Data supplied ->
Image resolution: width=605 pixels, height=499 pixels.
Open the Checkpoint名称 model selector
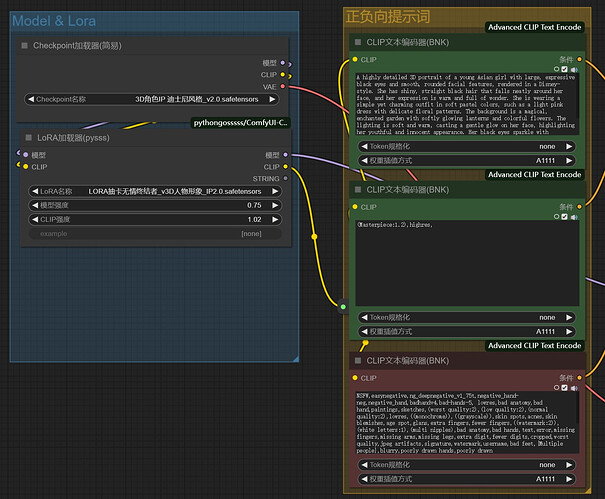point(154,99)
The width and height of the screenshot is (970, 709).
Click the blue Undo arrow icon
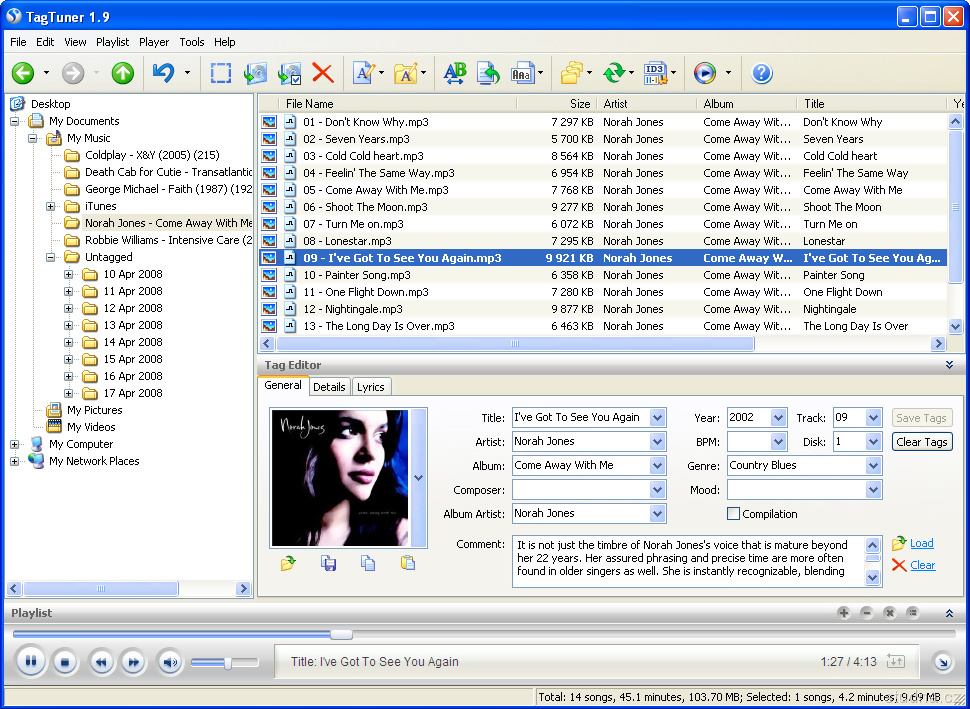(x=163, y=73)
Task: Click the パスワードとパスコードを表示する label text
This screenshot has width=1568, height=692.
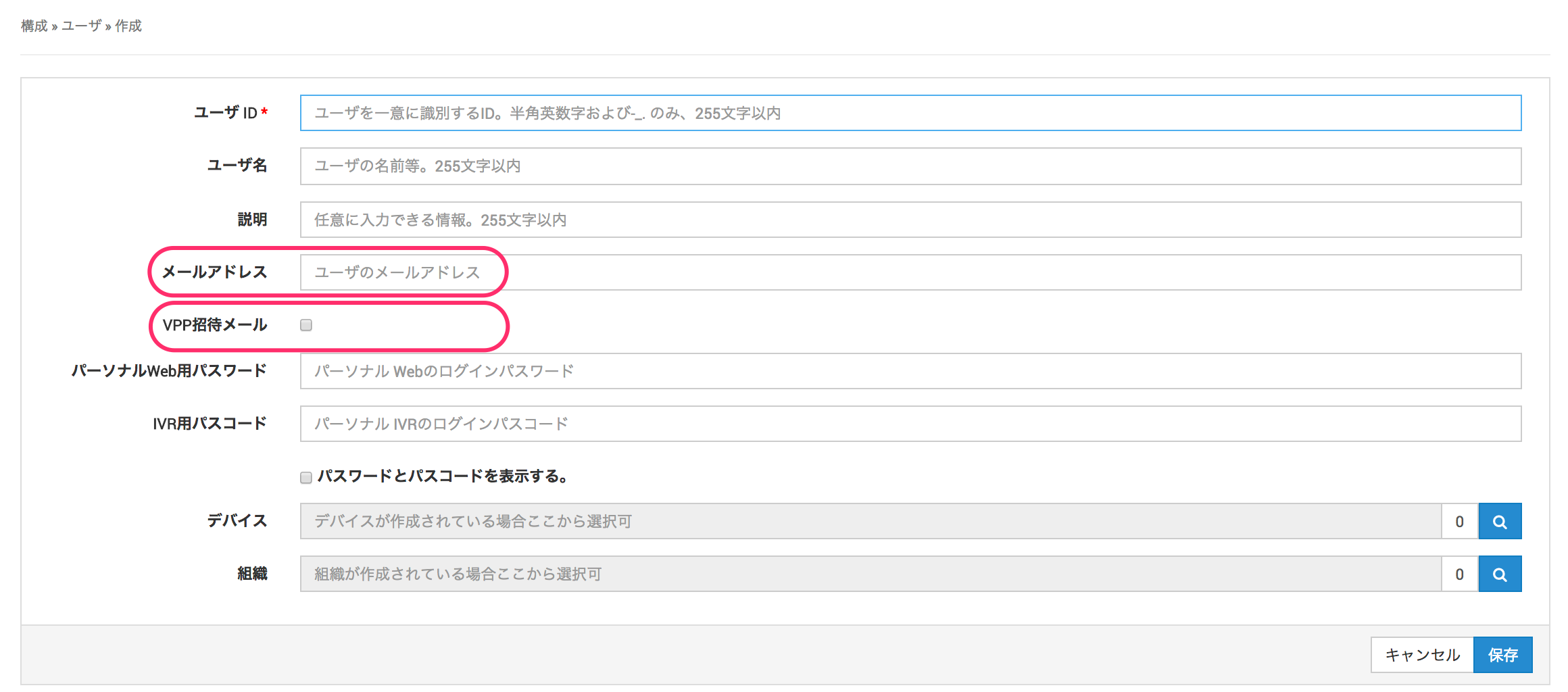Action: tap(443, 476)
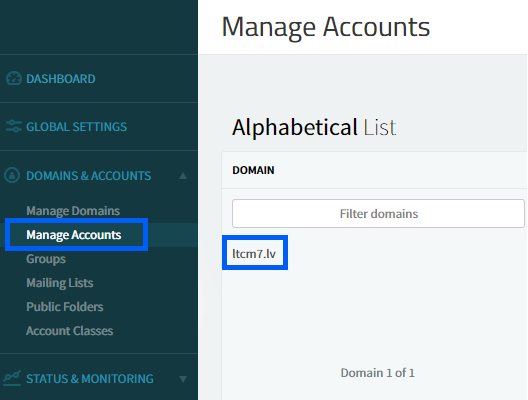528x400 pixels.
Task: Open the Dashboard menu item
Action: pos(61,79)
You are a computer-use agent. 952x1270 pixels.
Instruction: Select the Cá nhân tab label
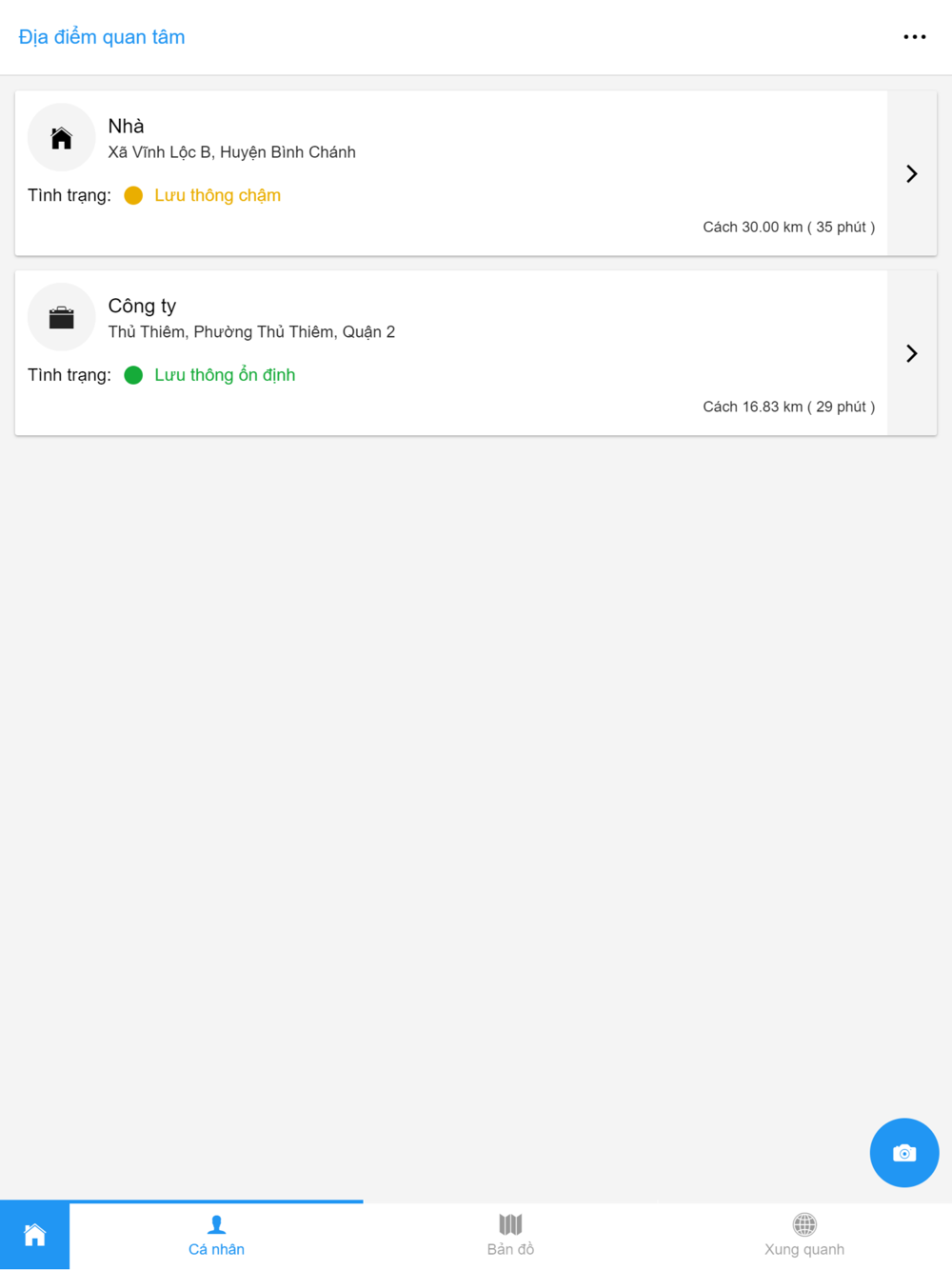[216, 1249]
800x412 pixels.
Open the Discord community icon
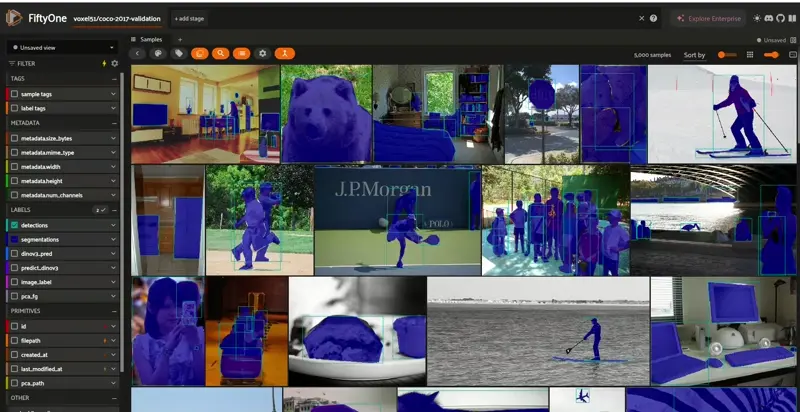[x=768, y=18]
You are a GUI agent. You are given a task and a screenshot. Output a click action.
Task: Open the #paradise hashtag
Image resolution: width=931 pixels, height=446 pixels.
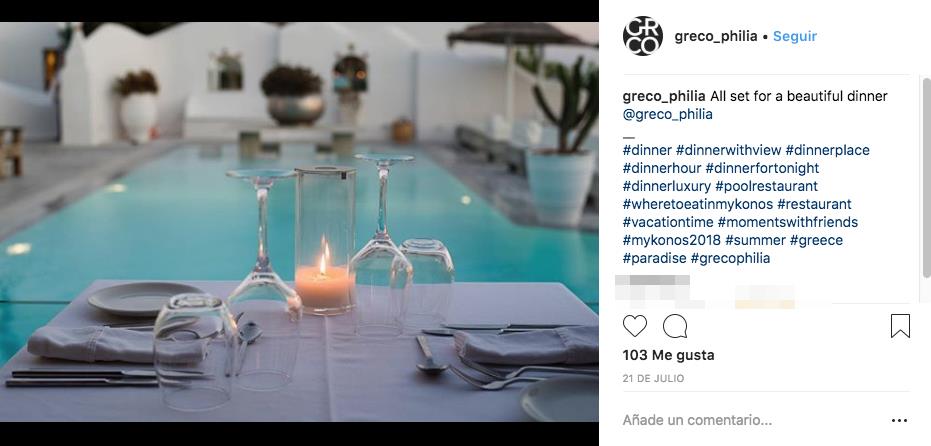pos(654,258)
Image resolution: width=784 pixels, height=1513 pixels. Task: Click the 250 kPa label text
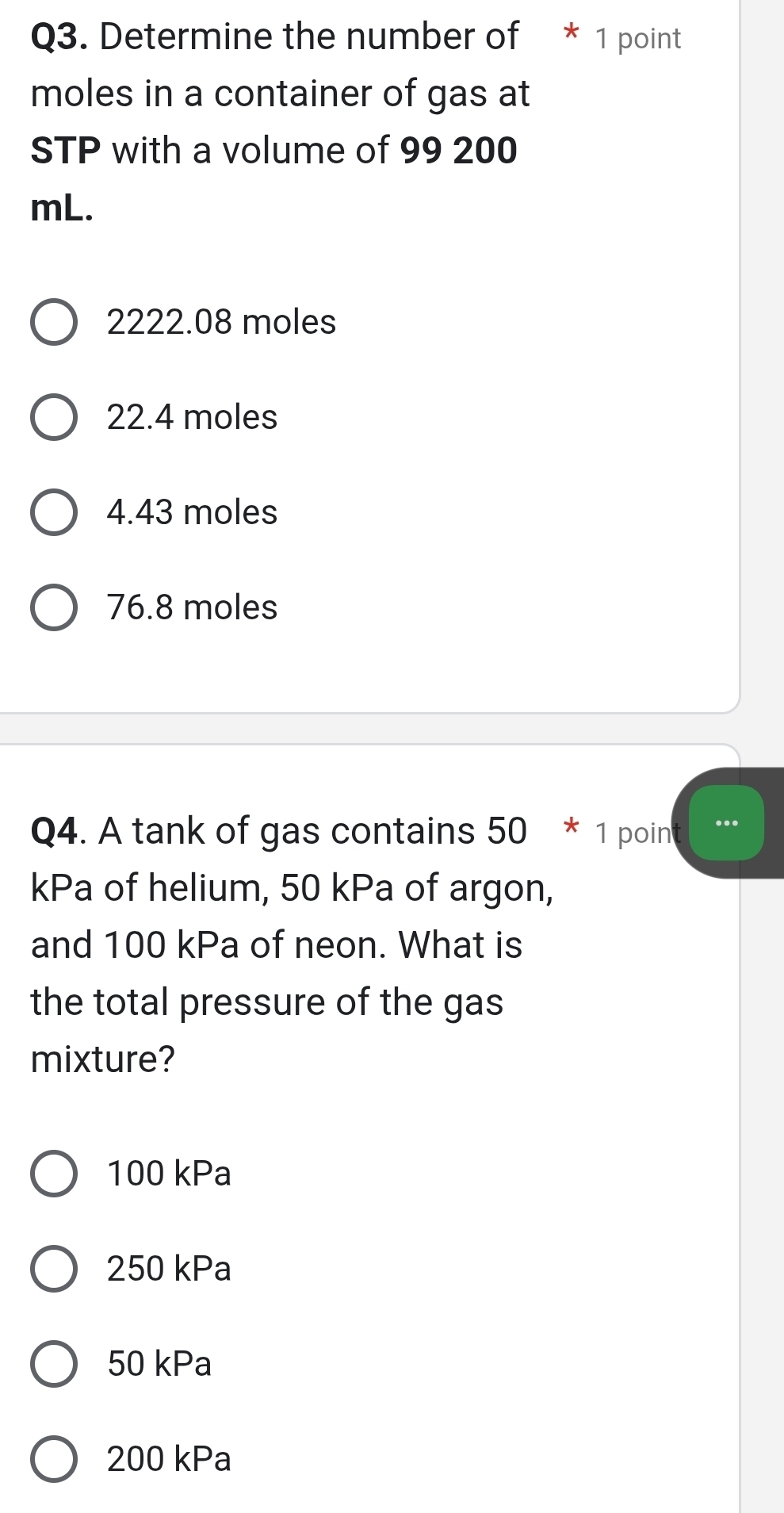[x=169, y=1270]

Requirement ->
Turn every line of the items above into a JSON list of strings, one string per line, with blank lines skipped. Leave the pictures out.

Exercise response ->
[
  "Image resolution: width=605 pixels, height=499 pixels.",
  "Open the Checkpoint名称 model selector",
  "point(154,99)",
  "The width and height of the screenshot is (970, 709).",
  "Click the blue Undo arrow icon",
  "(x=163, y=73)",
  "Task: Click the パスワードとパスコードを表示する label text",
  "This screenshot has width=1568, height=692.",
  "Action: tap(443, 476)",
  "528x400 pixels.",
  "Task: Open the Dashboard menu item",
  "Action: pos(61,79)",
  "You are a computer-use agent. 952x1270 pixels.",
  "Instruction: Select the Cá nhân tab label",
  "[216, 1249]",
  "800x412 pixels.",
  "Open the Discord community icon",
  "[x=768, y=18]",
  "You are a GUI agent. You are given a task and a screenshot. Output a click action.",
  "Task: Open the #paradise hashtag",
  "Image resolution: width=931 pixels, height=446 pixels.",
  "pos(654,258)",
  "Image resolution: width=784 pixels, height=1513 pixels. Task: Click the 250 kPa label text",
  "[x=169, y=1270]"
]